Secure Merging of Rights and Token Via Assignment Restriction
Connecting factor for the connection of investor rights with a token in case of a tokenized bond are the terms and conditions of the bond, commonly also referred to as Token Terms. These Token Terms contractually regulate the rights and obligations of the issuer and investors. Token Terms inter alia contain provisions concerning the rate of return, duration, possible subordination agreements and rights of cancellation. Token Terms of tokenized bonds which are not designed in accordance to the eWPG may include provisions stipulating that token bearers may only assign their tokens to third parties, if they simultaneously assign all rights and obligations stemming from the bond to the assignee of the tokens. This mechanism ensures that token and investor rights and obligations as defined in the respective Token Terms are always allocated to the same person. In order for the mechanism to work reliably, token bearers additionally have to be obligated by the Token Terms to not assign the rights of the security token in any other way as explained above – e.g. without the simultaneous assignment of the token itself.
New Consumer Protection Law Complicates the Inclusion of Assignment Restrictions in Token Terms
The obligation of security token bearers to only dispose of the rights of the tokenized bond via token transaction on the underlying blockchain and only en bloc, constitutes a restriction of the assignment right of the investor. As of October 1st, 2021 the German consumer protection law contains a protective provision according to which clauses in general terms and conditions that restrict the assignment of claims of monetary nature versus the user of the clause may be invalid. Token Terms are designed and worded for a multitude of investor contracts and are therefore always general terms and conditions. According to the explanatory memorandum the new provision – contrary to its wording – is not intended to only be applicable to clauses that entirely eliminate the option to reassign a claim but also to clauses merely restricting it. Assignment restrictions in Token Terms could therefore be affected in the future by this new legal regulation. This whole complex is only relevant to security tokens which are distributed to private investors, because the new provision takes no effect on contracts between professional parties.

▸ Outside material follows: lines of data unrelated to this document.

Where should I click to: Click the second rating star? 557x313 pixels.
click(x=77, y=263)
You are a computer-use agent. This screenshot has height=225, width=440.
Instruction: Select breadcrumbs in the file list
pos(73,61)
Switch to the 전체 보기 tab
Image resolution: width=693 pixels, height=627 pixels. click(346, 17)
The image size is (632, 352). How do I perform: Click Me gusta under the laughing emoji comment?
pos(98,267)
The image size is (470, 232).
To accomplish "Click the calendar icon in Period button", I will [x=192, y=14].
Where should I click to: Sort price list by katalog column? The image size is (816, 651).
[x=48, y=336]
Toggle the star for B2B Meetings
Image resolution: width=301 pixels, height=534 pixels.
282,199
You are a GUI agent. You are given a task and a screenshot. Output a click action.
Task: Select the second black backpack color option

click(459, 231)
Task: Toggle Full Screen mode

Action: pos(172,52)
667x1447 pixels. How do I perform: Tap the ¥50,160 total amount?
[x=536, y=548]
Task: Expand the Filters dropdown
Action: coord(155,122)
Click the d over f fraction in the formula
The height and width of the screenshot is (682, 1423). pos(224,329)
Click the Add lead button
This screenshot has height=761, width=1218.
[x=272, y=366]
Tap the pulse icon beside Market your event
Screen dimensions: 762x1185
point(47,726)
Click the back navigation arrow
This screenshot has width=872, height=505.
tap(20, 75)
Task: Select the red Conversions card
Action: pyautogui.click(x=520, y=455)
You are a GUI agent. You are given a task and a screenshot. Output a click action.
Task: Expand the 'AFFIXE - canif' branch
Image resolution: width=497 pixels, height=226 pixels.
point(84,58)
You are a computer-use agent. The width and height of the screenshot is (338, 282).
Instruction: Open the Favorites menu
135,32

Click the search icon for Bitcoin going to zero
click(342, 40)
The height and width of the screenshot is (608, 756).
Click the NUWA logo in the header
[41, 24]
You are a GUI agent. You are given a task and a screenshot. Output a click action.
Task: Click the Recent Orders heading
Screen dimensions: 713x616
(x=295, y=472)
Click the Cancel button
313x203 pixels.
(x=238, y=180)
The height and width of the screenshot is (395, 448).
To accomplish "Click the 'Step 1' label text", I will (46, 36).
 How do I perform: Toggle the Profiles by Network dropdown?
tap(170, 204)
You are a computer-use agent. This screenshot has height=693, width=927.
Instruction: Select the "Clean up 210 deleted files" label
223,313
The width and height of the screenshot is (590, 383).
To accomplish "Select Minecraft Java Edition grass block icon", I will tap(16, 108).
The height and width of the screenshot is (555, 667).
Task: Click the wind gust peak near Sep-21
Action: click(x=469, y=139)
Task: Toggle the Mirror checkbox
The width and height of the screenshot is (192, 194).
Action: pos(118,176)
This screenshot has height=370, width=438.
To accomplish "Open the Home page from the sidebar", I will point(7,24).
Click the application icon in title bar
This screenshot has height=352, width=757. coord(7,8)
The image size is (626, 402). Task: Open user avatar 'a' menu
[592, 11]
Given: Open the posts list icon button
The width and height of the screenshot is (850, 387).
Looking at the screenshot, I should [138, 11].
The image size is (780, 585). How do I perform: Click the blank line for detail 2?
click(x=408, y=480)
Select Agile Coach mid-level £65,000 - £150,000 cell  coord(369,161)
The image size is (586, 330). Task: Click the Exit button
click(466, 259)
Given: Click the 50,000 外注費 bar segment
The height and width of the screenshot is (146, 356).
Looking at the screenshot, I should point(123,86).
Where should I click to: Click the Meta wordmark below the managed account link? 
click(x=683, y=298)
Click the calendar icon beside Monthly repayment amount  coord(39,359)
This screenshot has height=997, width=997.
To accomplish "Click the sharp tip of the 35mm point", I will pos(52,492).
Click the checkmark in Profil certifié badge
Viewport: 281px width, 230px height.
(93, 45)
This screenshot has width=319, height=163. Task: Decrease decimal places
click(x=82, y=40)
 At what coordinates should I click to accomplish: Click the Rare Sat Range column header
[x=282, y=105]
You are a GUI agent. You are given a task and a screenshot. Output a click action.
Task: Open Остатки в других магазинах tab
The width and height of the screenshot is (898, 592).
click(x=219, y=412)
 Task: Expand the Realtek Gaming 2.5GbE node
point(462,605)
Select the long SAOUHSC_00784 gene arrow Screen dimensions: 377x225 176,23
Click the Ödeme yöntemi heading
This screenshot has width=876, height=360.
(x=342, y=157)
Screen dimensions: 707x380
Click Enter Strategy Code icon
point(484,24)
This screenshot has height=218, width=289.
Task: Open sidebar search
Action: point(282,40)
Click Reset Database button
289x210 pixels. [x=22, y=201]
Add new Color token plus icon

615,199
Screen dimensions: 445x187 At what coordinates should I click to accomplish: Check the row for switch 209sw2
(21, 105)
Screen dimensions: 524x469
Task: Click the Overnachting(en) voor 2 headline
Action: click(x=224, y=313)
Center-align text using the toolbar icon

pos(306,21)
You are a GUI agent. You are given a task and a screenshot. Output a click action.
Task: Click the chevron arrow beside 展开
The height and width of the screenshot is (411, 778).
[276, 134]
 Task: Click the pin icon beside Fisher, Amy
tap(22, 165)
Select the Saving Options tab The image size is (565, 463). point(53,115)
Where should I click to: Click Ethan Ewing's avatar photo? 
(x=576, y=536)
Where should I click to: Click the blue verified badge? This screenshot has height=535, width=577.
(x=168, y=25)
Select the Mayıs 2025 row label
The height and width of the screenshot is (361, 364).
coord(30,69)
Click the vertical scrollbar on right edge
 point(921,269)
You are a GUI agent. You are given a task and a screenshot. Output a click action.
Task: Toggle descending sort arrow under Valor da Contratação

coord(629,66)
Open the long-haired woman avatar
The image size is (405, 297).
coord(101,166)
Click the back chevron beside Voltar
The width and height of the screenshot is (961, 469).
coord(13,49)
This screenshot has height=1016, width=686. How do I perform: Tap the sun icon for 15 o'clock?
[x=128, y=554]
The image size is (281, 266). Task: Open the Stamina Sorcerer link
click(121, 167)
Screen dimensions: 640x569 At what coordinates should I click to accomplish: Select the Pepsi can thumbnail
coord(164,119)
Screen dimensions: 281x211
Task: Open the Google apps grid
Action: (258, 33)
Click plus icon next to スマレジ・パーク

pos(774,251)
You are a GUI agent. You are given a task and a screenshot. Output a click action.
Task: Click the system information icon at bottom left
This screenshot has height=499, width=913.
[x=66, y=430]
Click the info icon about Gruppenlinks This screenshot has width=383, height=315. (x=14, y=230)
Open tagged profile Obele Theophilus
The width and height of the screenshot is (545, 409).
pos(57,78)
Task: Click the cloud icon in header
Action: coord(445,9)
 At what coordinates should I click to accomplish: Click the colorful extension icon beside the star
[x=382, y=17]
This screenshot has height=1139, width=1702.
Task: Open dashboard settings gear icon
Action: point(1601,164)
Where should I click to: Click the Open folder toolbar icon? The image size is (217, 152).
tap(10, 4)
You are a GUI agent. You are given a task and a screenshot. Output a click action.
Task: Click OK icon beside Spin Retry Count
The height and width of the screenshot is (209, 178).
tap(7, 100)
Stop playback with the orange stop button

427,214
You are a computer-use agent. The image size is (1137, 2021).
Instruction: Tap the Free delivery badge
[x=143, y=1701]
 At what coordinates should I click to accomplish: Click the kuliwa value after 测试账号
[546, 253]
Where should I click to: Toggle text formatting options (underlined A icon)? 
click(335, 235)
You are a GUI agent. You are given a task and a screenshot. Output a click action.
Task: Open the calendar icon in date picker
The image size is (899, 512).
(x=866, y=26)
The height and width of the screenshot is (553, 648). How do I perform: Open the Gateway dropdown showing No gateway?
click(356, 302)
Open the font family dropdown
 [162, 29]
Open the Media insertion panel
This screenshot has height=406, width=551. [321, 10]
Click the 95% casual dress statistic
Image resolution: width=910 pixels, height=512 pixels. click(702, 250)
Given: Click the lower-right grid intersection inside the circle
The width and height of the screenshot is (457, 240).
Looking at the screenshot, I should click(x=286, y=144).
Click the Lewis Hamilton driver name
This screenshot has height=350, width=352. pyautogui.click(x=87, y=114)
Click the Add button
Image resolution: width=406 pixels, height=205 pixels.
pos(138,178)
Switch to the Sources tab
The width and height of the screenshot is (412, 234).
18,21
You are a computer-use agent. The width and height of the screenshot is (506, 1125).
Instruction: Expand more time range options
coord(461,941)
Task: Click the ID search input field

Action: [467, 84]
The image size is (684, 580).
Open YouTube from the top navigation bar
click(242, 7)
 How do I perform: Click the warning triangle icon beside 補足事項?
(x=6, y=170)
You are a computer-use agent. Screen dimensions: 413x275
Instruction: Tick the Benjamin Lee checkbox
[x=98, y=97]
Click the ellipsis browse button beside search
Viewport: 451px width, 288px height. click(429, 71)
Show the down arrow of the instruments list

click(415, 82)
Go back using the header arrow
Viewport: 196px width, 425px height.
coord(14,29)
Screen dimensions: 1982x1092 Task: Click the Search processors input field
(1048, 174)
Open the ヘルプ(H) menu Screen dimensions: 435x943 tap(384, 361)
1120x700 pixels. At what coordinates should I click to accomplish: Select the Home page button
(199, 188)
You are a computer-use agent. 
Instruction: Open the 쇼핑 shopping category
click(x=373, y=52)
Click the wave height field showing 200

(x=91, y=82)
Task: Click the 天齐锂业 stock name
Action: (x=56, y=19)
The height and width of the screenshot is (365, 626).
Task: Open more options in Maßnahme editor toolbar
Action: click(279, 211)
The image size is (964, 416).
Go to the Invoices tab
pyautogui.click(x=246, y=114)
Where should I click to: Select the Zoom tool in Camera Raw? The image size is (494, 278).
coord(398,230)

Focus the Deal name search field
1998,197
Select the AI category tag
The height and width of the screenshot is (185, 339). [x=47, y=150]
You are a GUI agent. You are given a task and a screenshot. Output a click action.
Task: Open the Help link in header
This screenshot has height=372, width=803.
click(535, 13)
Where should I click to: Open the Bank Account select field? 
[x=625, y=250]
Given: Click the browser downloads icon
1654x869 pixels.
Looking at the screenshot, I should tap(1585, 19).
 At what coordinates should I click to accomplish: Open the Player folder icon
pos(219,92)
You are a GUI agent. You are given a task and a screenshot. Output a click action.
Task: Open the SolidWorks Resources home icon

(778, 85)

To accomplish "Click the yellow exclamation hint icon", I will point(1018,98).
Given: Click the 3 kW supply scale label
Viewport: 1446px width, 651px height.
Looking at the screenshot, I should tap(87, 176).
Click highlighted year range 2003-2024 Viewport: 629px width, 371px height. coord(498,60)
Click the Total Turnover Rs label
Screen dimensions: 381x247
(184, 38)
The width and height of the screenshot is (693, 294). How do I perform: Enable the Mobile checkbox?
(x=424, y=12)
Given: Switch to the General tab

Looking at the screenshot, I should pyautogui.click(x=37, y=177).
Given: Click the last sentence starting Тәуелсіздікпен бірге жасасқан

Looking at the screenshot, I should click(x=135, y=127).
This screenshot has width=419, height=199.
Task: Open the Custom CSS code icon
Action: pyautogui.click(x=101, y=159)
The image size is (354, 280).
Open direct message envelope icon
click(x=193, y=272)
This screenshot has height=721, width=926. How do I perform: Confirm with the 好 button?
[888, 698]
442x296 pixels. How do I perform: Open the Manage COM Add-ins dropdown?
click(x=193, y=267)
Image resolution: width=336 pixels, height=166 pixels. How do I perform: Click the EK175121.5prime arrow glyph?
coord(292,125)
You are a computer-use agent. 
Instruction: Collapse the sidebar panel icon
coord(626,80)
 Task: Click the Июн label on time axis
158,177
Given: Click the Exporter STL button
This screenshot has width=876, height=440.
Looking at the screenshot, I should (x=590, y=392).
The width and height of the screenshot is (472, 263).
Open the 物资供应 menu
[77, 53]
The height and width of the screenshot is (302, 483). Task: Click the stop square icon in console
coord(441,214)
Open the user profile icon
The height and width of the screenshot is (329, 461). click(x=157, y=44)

Better Arguments for Inapplicability in Security Token Terms
The new legal regulation is intended to protect consumers versus businesses and prevent the restriction of the general assignment right of contractual parties via general terms and conditions. The right to assign claims to third parties is a manifestation of the general principle of contractual freedom and therefore an essential civil liberty which should not and cannot be taken away from consumers without good cause. However, the new legal regulation is a provision with margin of discretion. This means that if good reasons are given that argue for the assignment restriction and the rights of the consumers are not unjustifiably restricted, an assignment restriction can still be vaild. Generally, the assignment restriction in Token Terms benefits all involved parties. Issuers can rely on the fact that the token bearers are also the bearers of the bonds. Investors can be sure that the acquired security tokens are really connected to the investor rights of the tokenized bond. Assignment restrictions are therefore instrumental in the creation of legal certainty for all involved parties and they do not restrict consumer rights unreasonably. In the end, the civil courts will have to decide on a case by case basis on the effectiveness of assignment restrictions in general terms and conditions. The specific wording of the restriction and the entire design of the Token Terms will be the decisive factors in cases relating to security token offerings.